Every CI pipeline runs osv-scanner against the repository's lock file (uv.lock for Python, yarn.lock for JavaScript). The scanner checks all direct and transitive dependencies against the OSV.dev vulnerability database, which aggregates data from GitHub Advisories, PyPI, npm, NVD, and other sources.

The shared CI template lives in waldur-pipelines at /templates/test/vulnerability-scan.yml and is included by each repository.

Scanning scope

Repository Lock file Ecosystem
waldur-mastermind uv.lock PyPI
waldur-homeport yarn.lock npm
waldur-site-agent uv.lock PyPI
waldur-docs uv.lock PyPI

When scans run

  • On every merge request pipeline
  • On every push to the default branch (develop, main, or master)
  • On every tagged release

Interpreting results

The scan job is configured with allow_failure: true, meaning it reports findings without blocking the pipeline. Vulnerabilities appear as an orange warning icon on the scan job in GitLab CI.
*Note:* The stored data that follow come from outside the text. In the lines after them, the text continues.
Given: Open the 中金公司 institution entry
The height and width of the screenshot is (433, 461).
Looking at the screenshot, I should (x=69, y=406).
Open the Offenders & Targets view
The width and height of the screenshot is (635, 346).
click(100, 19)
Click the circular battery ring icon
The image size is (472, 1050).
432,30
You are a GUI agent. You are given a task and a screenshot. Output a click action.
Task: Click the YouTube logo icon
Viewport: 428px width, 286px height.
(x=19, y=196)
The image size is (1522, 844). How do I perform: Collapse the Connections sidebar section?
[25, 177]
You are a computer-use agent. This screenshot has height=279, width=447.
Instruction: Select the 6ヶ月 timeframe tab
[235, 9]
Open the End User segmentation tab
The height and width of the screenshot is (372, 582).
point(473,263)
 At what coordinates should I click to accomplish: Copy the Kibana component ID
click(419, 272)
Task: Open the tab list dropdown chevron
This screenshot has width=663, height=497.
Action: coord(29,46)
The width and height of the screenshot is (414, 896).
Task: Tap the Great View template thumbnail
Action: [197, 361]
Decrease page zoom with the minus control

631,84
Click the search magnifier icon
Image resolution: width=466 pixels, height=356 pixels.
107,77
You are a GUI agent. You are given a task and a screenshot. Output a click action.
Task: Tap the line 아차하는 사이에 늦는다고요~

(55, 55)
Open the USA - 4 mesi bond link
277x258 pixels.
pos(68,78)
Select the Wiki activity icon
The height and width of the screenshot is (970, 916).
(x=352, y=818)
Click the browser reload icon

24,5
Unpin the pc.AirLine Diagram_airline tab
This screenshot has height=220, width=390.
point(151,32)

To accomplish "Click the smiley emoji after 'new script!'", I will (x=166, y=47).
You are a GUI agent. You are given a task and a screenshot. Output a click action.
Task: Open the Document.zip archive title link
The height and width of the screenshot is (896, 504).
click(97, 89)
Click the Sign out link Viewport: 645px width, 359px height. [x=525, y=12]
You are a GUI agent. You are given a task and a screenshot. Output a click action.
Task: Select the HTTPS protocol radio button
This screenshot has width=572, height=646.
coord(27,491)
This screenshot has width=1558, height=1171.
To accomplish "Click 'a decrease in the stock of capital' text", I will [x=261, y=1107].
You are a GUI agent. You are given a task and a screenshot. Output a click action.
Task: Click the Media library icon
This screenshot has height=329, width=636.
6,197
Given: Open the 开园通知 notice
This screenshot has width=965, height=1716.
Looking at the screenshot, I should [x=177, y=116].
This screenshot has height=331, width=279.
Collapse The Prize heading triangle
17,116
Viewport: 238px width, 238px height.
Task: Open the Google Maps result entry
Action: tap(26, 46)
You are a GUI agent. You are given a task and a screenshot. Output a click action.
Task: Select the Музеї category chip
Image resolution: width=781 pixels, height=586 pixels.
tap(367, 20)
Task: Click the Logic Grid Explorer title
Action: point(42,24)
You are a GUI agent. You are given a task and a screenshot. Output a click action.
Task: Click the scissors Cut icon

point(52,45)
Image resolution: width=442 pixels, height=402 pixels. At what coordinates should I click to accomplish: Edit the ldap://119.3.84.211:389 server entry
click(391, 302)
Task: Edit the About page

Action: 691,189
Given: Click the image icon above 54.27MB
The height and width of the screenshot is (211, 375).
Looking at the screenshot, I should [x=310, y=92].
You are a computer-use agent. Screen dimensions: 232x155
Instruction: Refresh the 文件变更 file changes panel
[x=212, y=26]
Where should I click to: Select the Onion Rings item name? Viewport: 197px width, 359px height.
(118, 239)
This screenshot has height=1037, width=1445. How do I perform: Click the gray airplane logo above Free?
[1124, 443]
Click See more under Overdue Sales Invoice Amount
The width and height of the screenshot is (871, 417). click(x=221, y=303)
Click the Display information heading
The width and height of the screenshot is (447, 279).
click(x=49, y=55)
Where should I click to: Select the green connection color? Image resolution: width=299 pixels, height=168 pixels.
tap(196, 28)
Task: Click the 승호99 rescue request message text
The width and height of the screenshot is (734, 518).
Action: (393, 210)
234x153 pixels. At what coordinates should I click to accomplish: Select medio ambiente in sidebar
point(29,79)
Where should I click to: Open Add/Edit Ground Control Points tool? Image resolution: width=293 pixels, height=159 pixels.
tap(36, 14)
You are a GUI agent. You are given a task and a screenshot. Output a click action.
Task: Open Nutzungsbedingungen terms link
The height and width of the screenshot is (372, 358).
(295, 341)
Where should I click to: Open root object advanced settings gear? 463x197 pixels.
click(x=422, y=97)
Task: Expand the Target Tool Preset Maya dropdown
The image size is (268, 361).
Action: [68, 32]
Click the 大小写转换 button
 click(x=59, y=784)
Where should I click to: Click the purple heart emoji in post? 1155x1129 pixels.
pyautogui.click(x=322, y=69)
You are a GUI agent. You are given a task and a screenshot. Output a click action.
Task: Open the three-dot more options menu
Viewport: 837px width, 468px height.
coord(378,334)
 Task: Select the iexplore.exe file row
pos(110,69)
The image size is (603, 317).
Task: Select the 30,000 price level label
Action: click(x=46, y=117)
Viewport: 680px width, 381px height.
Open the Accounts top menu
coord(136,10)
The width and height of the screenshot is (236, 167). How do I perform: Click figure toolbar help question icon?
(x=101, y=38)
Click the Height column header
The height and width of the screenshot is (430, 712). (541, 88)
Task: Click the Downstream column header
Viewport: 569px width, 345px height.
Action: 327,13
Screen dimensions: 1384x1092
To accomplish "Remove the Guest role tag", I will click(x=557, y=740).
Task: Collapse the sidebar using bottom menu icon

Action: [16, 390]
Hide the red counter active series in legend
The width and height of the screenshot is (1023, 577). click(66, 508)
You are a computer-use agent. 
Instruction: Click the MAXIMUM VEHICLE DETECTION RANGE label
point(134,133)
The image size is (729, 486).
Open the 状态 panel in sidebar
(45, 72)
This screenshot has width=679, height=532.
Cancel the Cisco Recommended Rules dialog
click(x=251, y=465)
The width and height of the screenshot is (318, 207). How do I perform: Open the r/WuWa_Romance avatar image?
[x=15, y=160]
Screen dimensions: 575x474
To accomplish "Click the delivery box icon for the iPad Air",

The scanner outputs a table with:

  • OSV URL — link to the vulnerability details
  • CVSS — severity score (0-10)
  • Package — affected package name
  • Version — currently installed version
  • Fixed version — minimum version that resolves the issue

Note

Not all reported vulnerabilities are exploitable. A vulnerability in a transitive dependency may not be reachable from Waldur's code. Triage before acting — check whether the affected function is actually used.

Fixing vulnerabilities

Python repositories (uv)

1
2
3
4
5
# Upgrade a specific package
uv lock --upgrade-package <package-name>

# Verify the lock file is consistent
uv lock --check

If pyproject.toml has a version constraint that blocks the upgrade, update the constraint first, then re-lock.

JavaScript repositories (yarn)

1
2
3
4
5
6
7
8
# Upgrade a direct dependency
yarn upgrade <package-name>@<fixed-version>

# For transitive-only dependencies, add a resolution
# in package.json to force a specific version:
"resolutions": {
  "<package-name>": ">=<fixed-version>"
}

After adding resolutions, run yarn install to update yarn.lock.

Suppressing false positives

If a reported vulnerability is not applicable (e.g., the affected function is not reachable, or the package is only used in tests), add a suppression to .osv-scanner.toml in the repository root:

1
2
3
4
[[IgnoredVulns]]
id = "GHSA-xxxx-xxxx-xxxx"
reason = "Function is not reachable — we only use the parsing module"
ignoreUntil = "2026-10-01"  # Re-evaluate after this date

Warning

Always set an ignoreUntil date so suppressions are periodically re-evaluated. Do not suppress vulnerabilities indefinitely.

Triage process

When the scan finds new vulnerabilities:

  1. Assess severity — focus on High and Critical (CVSS >= 7.0) first.
  2. Check reachability — is the vulnerable function actually called in Waldur? Use grep or code search to determine if the affected module/function is imported.
  3. Check fix availability — if a fixed version exists, upgrade. If not, evaluate workarounds or suppress with justification.
  4. Prioritize production dependencies — vulnerabilities in dev-only or test-only dependencies are lower priority.
  5. Create a fix — upgrade the package and verify tests pass. For breaking changes (e.g., major version bumps), create a dedicated MR.
  6. Document exceptions — if a vulnerability cannot be fixed immediately, add it to .osv-scanner.toml with a clear reason and re-evaluation date.

Lock file hygiene

Lock files are the foundation of reproducible and secure builds:

  • Always commit lock filesuv.lock, yarn.lock, and package-lock.json must be in version control.
  • Enforce frozen installs in CIuv sync --frozen and yarn install --frozen-lockfile ensure CI uses exactly what was committed.
  • Review lock file changes in MRs — unexpected dependency additions or version changes in lock files may indicate supply chain issues.
  • Keep dependencies up to date — outdated dependencies accumulate vulnerabilities over time. Regularly run upgrades and review changelogs.